Complete the following:
a: Return the passage of the aquarium lighting thread from "Also interested and" to "attached for fun!" word for word.
b: Translate this sentence from the aquarium lighting thread into Spanish: "I posted this in the Finnex area, but I recently reached out to Finnex on growing various types of plants using the 24/7."

━━ Given text ━━

# Finnex Planted + 24/7 and HC carpet?



## jsarrow (Jun 10, 2008)

Curious if anyone is successfully growing an HC carpet with a Finnex Planted+ 24/7? I was thinking about using one of these lights over a 45P or 60P for an HC carpet/iwagumi type scape and was hoping to hear of any real world experience out there using this light grown HC. I would be using co2 and some extra aquasoil as well. Thanks in advance for any info!


----------



## spiderguardnano (Aug 8, 2015)

following


----------



## Jeff5614 (Dec 29, 2005)

I'm passing this link out for free today to all who ask if they have enough light. With PAR data readily available in this forum and other sites on most lights in question it should provide an easy answer to the question.

http://www.barrreport.com/forum/bar...-aqua-forest-and-nice-low-par-values-who-knew


----------



## jsarrow (Jun 10, 2008)

Thanks for the link Jeff5614, I'm familiar with this post on the Barr report. 

However, my question was a request to see if anyone had a current set up with this light that was successfully growing an HC carpet. I'm not looking for PAR info on this light as its well documented at this point. I know you can extrapolate that a certain PAR value will successfully grow a given species but I was hoping to see some real world examples of this light growing this species, not observations or speculation based on data alone.



Jeff5614 said:


> I'm passing this link out for free today to all who ask if they have enough light. With PAR data readily available in this forum and other sites on most lights in question it should provide an easy answer to the question.
> 
> http://www.barrreport.com/forum/bar...-aqua-forest-and-nice-low-par-values-who-knew


----------



## Mumford (Nov 12, 2012)

Also interested and following


----------



## Tim Early (Oct 1, 2016)

*Hmmm*

Also interested. 
I have a Finnex Planted+ with the 24/7 feature and have been using it. My tank is doing very well, but my HC seems to be growing reallly slow. I also almost lost it all in the beginning because I didn't have CO2, but a couple weeks ago I added CO2. Plants are much greener and perkier, but my HC is growing sooooo slowwwwwww, interested to see if the light not being fully off at night effects growth in any way??? Disclaimer: I am kind of a new, no idea if that makes sense or not. Ha. Photos of my tank attached for fun!

Bump:


----------



## Waters (Oct 15, 2012)

I posted this in the Finnex area, but I recently reached out to Finnex on growing various types of plants using the 24/7. I was shocked to be told that they don't recommend this light for growing plants.....they told me I should have purchased the FugeRay Planted+ because "it has the proper red LEDs that plants love". He said since I had already purchased (and am using) two of the 24/7s, to run one at Max on a timer and the second one using the 24/7 mode and see how the plants respond. I am actually looking at adding a third light but don't know if I want to go with another 24/7 (for uniformity) or if I should go with another model to add a little different spectrum.


----------



## tatersalad (Dec 7, 2011)

━━━
━━ Information provided ━━

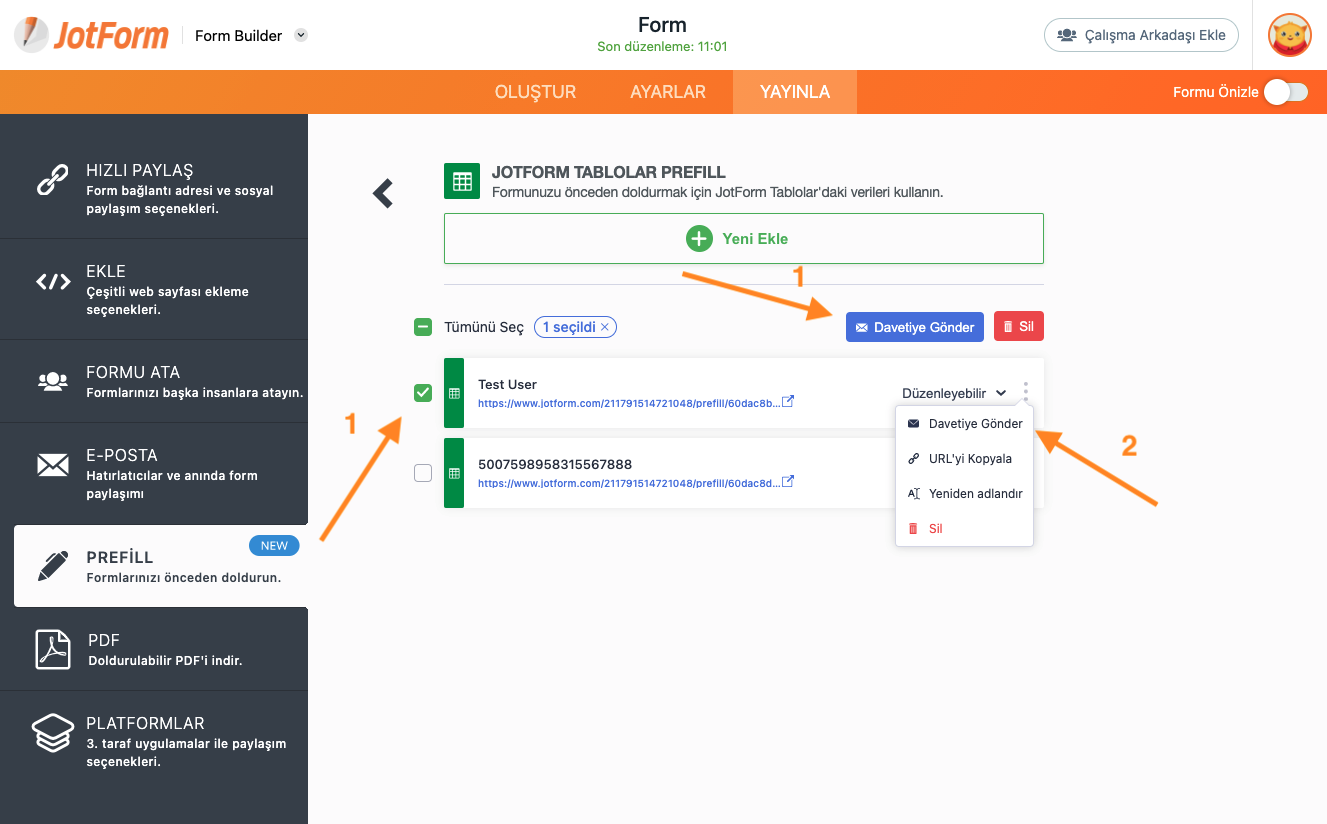The height and width of the screenshot is (824, 1327).
Task: Toggle the Formu Önizle switch
Action: coord(1285,92)
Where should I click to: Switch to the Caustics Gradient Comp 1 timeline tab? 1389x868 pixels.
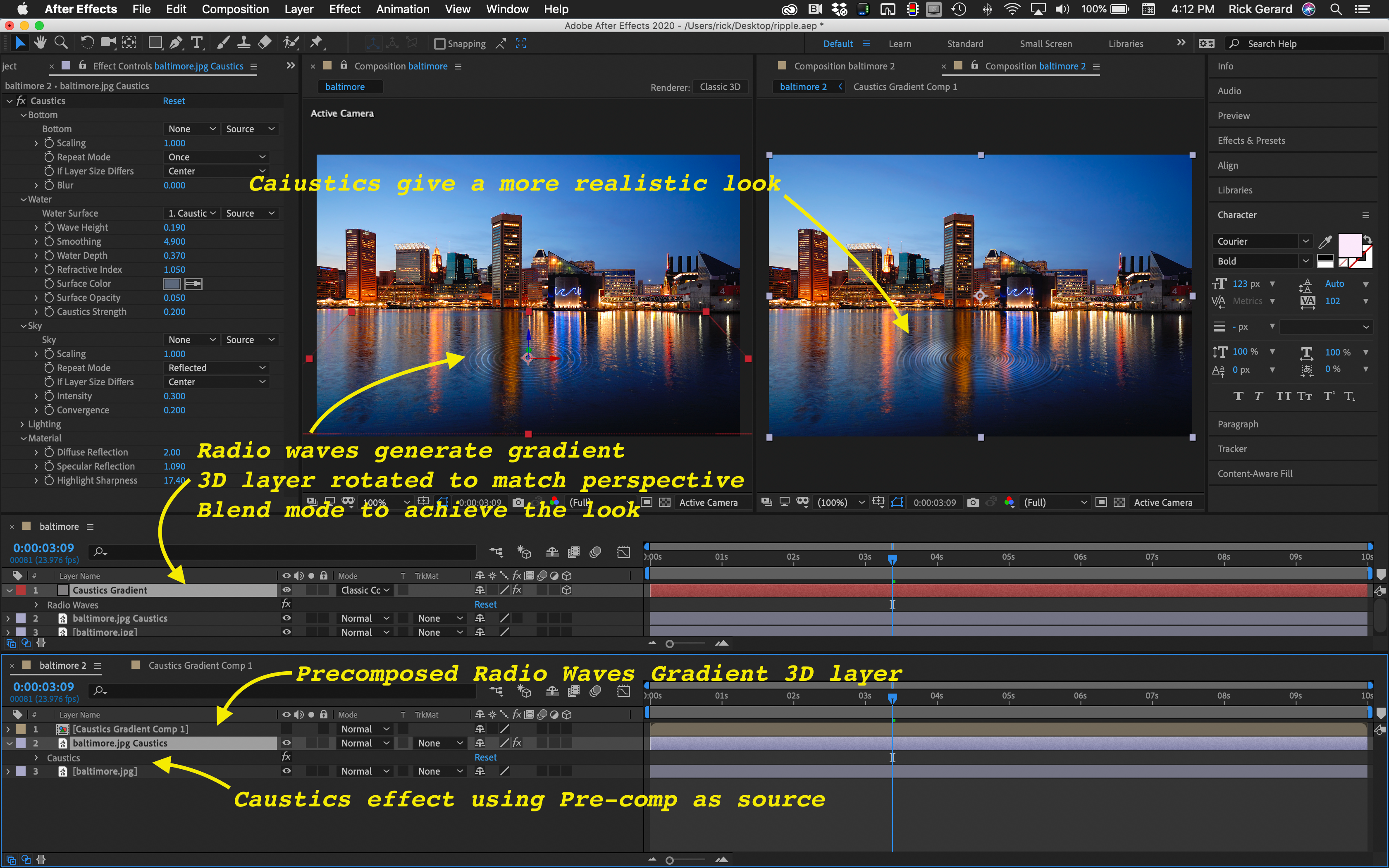[x=200, y=665]
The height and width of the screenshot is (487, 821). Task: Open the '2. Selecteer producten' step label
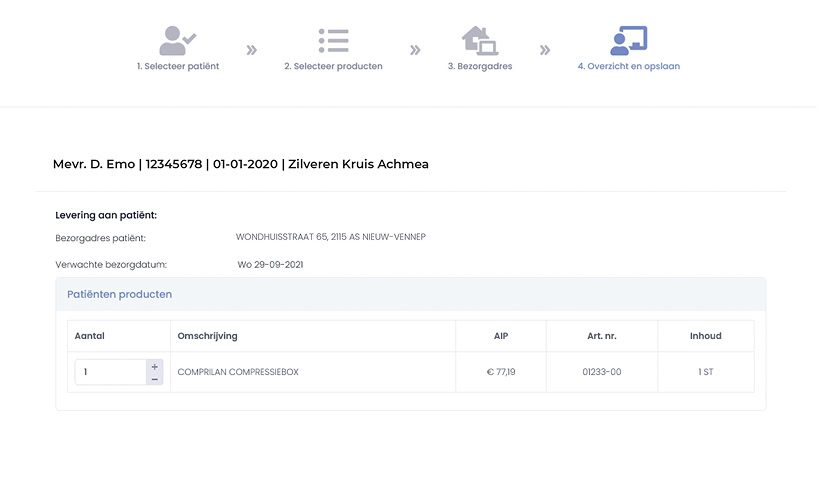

━━━

List of solutions:
a:
Also interested and following


----------



## Tim Early (Oct 1, 2016)

*Hmmm*

Also interested. 
I have a Finnex Planted+ with the 24/7 feature and have been using it. My tank is doing very well, but my HC seems to be growing reallly slow. I also almost lost it all in the beginning because I didn't have CO2, but a couple weeks ago I added CO2. Plants are much greener and perkier, but my HC is growing sooooo slowwwwwww, interested to see if the light not being fully off at night effects growth in any way??? Disclaimer: I am kind of a new, no idea if that makes sense or not. Ha. Photos of my tank attached for fun!

b: Publiqué esto en la sección de Finnex, pero hace poco me puse en contacto con Finnex para consultar sobre el cultivo de varios tipos de plantas con la 24/7.